Travail demandé
Convertissez toutes les lignes des entrées ci-dessous en une liste JSON de chaînes, à raison d'une chaîne par ligne, sans les lignes vides.

Données fournies
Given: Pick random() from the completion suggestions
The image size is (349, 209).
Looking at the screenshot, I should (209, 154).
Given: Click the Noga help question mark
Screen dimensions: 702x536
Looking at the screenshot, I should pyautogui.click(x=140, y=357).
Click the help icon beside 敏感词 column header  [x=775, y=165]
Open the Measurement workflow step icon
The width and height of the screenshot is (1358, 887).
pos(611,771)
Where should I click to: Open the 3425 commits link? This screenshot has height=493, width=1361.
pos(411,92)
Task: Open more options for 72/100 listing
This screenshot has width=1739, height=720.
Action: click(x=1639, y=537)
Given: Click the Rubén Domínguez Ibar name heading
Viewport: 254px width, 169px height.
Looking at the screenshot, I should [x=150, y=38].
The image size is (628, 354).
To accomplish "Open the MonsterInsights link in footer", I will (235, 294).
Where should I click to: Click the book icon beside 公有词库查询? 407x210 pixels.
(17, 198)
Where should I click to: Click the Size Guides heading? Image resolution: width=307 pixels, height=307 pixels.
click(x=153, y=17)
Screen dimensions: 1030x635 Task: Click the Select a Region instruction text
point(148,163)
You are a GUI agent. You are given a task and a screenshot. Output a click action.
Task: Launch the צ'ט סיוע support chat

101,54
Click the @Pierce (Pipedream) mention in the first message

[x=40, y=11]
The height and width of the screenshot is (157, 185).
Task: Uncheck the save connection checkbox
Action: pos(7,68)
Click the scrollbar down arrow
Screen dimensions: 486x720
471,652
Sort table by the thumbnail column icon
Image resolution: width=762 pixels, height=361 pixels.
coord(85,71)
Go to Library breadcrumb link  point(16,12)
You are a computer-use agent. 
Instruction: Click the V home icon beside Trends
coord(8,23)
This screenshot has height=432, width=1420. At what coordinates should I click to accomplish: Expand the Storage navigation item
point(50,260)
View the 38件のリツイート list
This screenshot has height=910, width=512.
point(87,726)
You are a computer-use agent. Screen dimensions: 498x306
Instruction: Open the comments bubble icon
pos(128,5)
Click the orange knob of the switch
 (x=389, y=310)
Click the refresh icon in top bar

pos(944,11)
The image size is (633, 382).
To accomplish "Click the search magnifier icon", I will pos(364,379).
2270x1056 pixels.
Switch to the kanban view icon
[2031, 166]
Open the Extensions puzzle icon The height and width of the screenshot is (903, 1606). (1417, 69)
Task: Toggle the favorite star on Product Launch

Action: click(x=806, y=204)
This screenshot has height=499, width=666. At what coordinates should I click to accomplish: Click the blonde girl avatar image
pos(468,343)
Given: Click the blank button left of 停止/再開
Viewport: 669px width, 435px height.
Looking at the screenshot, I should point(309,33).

Résultat final
[
  "Given: Pick random() from the completion suggestions",
  "The image size is (349, 209).",
  "Looking at the screenshot, I should (209, 154).",
  "Given: Click the Noga help question mark",
  "Screen dimensions: 702x536",
  "Looking at the screenshot, I should pyautogui.click(x=140, y=357).",
  "Click the help icon beside 敏感词 column header  [x=775, y=165]",
  "Open the Measurement workflow step icon",
  "The width and height of the screenshot is (1358, 887).",
  "pos(611,771)",
  "Where should I click to: Open the 3425 commits link? This screenshot has height=493, width=1361.",
  "pos(411,92)",
  "Task: Open more options for 72/100 listing",
  "This screenshot has width=1739, height=720.",
  "Action: click(x=1639, y=537)",
  "Given: Click the Rubén Domínguez Ibar name heading",
  "Viewport: 254px width, 169px height.",
  "Looking at the screenshot, I should [x=150, y=38].",
  "The image size is (628, 354).",
  "To accomplish \"Open the MonsterInsights link in footer\", I will (235, 294).",
  "Where should I click to: Click the book icon beside 公有词库查询? 407x210 pixels.",
  "(17, 198)",
  "Where should I click to: Click the Size Guides heading? Image resolution: width=307 pixels, height=307 pixels.",
  "click(x=153, y=17)",
  "Screen dimensions: 1030x635 Task: Click the Select a Region instruction text",
  "point(148,163)",
  "You are a GUI agent. You are given a task and a screenshot. Output a click action.",
  "Task: Launch the צ'ט סיוע support chat",
  "101,54",
  "Click the @Pierce (Pipedream) mention in the first message",
  "[x=40, y=11]",
  "The height and width of the screenshot is (157, 185).",
  "Task: Uncheck the save connection checkbox",
  "Action: pos(7,68)",
  "Click the scrollbar down arrow",
  "Screen dimensions: 486x720",
  "471,652",
  "Sort table by the thumbnail column icon",
  "Image resolution: width=762 pixels, height=361 pixels.",
  "coord(85,71)",
  "Go to Library breadcrumb link  point(16,12)",
  "You are a computer-use agent. ",
  "Instruction: Click the V home icon beside Trends",
  "coord(8,23)",
  "This screenshot has height=432, width=1420. At what coordinates should I click to accomplish: Expand the Storage navigation item",
  "point(50,260)",
  "View the 38件のリツイート list",
  "This screenshot has height=910, width=512.",
  "point(87,726)",
  "You are a computer-use agent. Screen dimensions: 498x306",
  "Instruction: Open the comments bubble icon",
  "pos(128,5)",
  "Click the orange knob of the switch",
  " (x=389, y=310)",
  "Click the refresh icon in top bar",
  "pos(944,11)",
  "The image size is (633, 382).",
  "To accomplish \"Click the search magnifier icon\", I will pos(364,379).",
  "2270x1056 pixels.",
  "Switch to the kanban view icon",
  "[2031, 166]",
  "Open the Extensions puzzle icon The height and width of the screenshot is (903, 1606). (1417, 69)",
  "Task: Toggle the favorite star on Product Launch",
  "Action: click(x=806, y=204)",
  "This screenshot has height=499, width=666. At what coordinates should I click to accomplish: Click the blonde girl avatar image",
  "pos(468,343)",
  "Given: Click the blank button left of 停止/再開",
  "Viewport: 669px width, 435px height.",
  "Looking at the screenshot, I should point(309,33)."
]